-- START DATA FOR PROCESSING --
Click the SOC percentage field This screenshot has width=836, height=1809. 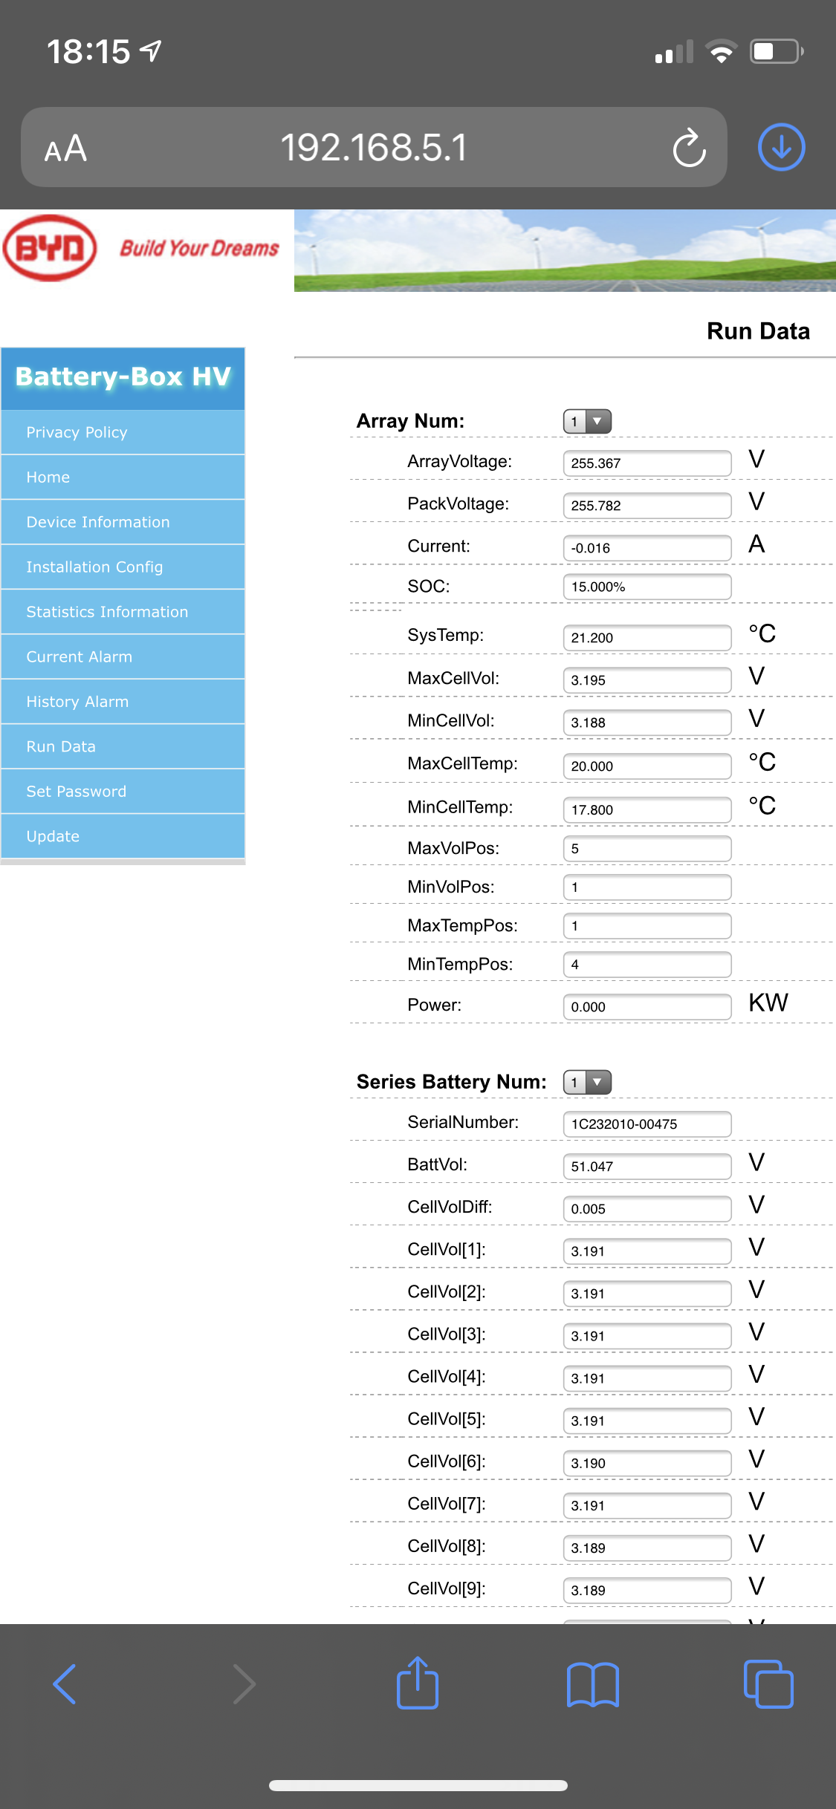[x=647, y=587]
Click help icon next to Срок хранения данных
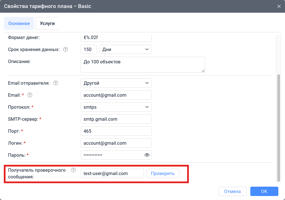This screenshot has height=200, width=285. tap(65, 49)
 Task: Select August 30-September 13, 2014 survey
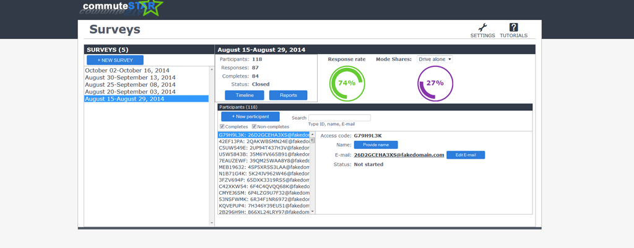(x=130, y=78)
-- END DATA FOR PROCESSING --
▶ _PROBLEM TO WORK ON_:
Recast everything from the line containing "Click help icon next to Срок хранения данных" down to the end of the items as a Markdown table with the columns Number and Entry, one row per line and blank lines skipped. Leave the pictures out of the table.

▶ _SOLUTION TO THE PROBLEM_:
| Number | Entry |
|---|---|
| 1 | Click help icon next to Срок хранения данных |
| 2 | This screenshot has height=200, width=285. tap(65, 49) |
| 3 |  Task: Select August 30-September 13, 2014 survey |
| 4 | (x=130, y=78) |